I want to read more Zizek, but not commentary on Zizek, because he’s so enjoyable and delightful to read. And he gives lively and understandable descriptions of tough thinkers’ thoughts.

I’d like to finish Richard Bernstein’s Praxis and Action.

I’d like a nice book on Kierkegaard and to read again, in the Hong translation, the parts in Concluding Unscientific Postscript about subjectivity. As I recall the passages on subjectivity are so compelling that it seems while reading them that subjectivity is the true reality and the starting point for any thinking or living. That’s rhetorical skill!

Still want to read Adorno again and the Frankfurt School but not sure what. Maybe the nice looking history of the school by Rolf Wiggershaus.

More Hayden White. Still want to read all of his Metahistory.

I’d like to understand the dichotomy between the figural and the literal. Does literal correspond to the correspondence theory of truth? Literal meaning how things actually are? But isn’t that a philosophical assertion: how things actually are. We live a culture in which the surest knowledge is from the natural sciences and so what is "literally" true is what is physically true and not metaphysically true. Compare how those from medieval times may have thought that God and the soul were literally true and nature was a metaphor, messages from God, to be interpreted. This difficulty with the idea of the literal underlay Nietzsche’s metaphorization of language. That metaphor or the figural comes first and then comes literality.

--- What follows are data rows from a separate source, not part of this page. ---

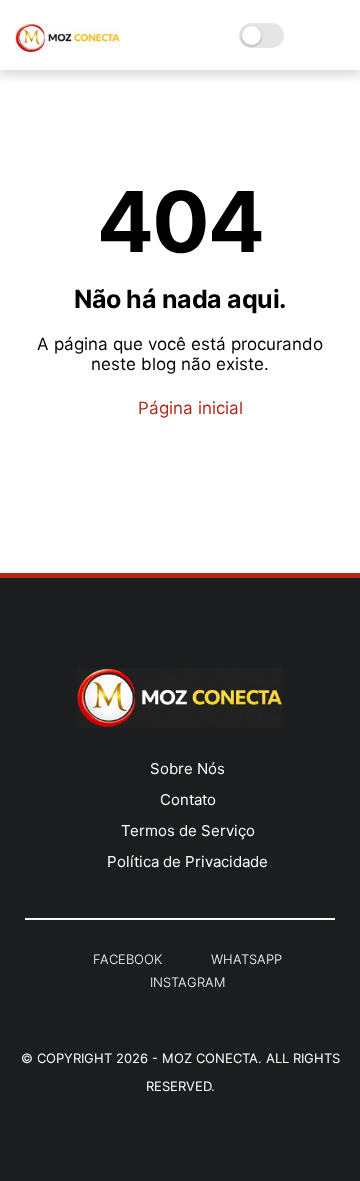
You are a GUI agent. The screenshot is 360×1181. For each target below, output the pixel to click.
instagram (187, 982)
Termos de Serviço (188, 830)
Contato (188, 799)
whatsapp (246, 959)
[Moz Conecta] (67, 46)
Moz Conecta (210, 1058)
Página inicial (188, 408)
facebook (127, 959)
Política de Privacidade (187, 861)
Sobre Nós (187, 768)
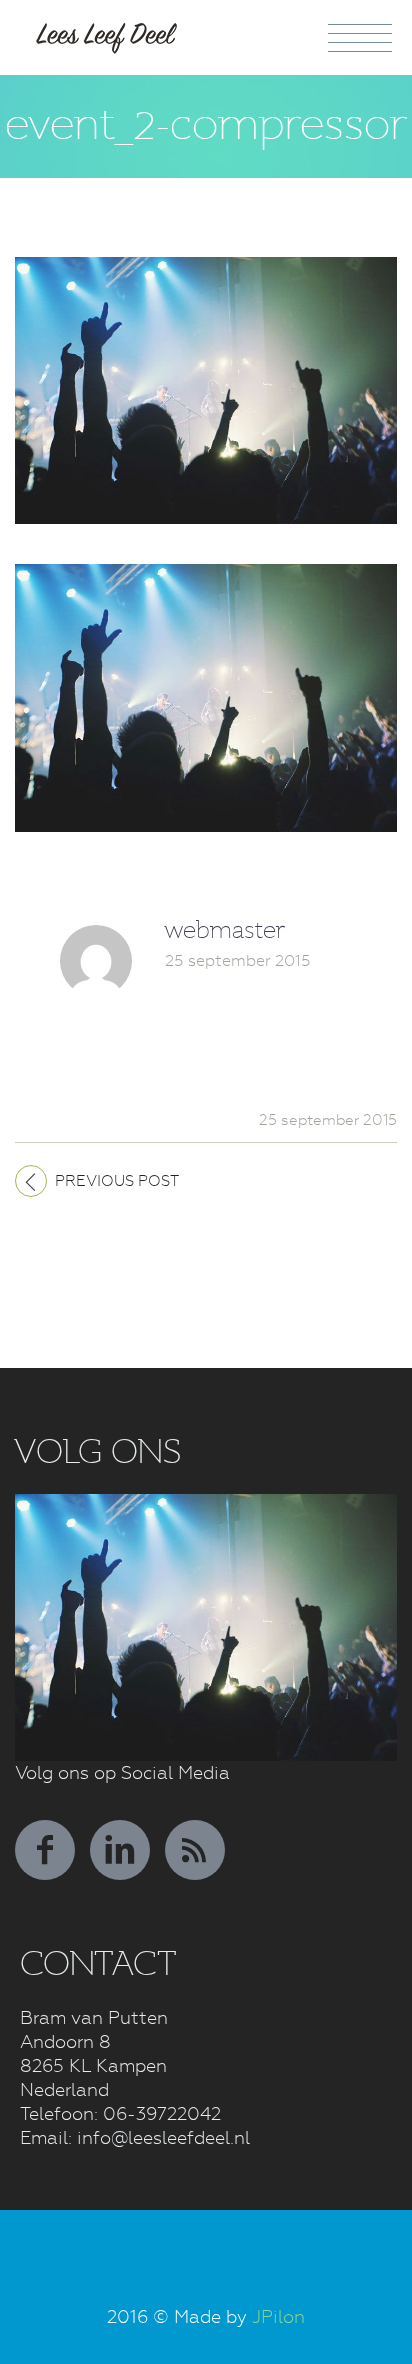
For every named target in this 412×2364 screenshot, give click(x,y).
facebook (45, 1850)
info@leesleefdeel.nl (163, 2137)
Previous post (117, 1181)
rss (195, 1850)
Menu (360, 38)
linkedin (120, 1850)
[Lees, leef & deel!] (107, 33)
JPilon (278, 2316)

I'd like to review Max Weber's sociology and the phenomenological sociology of Alfred Schutz. I could never get into Schutz because I was so politically minded and much more attracted to The Frankfurt School thinkers. Perhaps I could appreciate Schutz now.

I still want to understand theories of the placebo effect. If the placebo effect has to be ruled out as a cause of healing against every new medicine, and if it also is superior, sometimes, to doing nothing and letting the body heal itself, how does it work? What is the physiological mechanism by which we heal ourselves better than our natural process because we think we're getting medicine? Mind over matter doesn't explain much since almost everyone would see mind as a result of the matter of the brain and nervous system.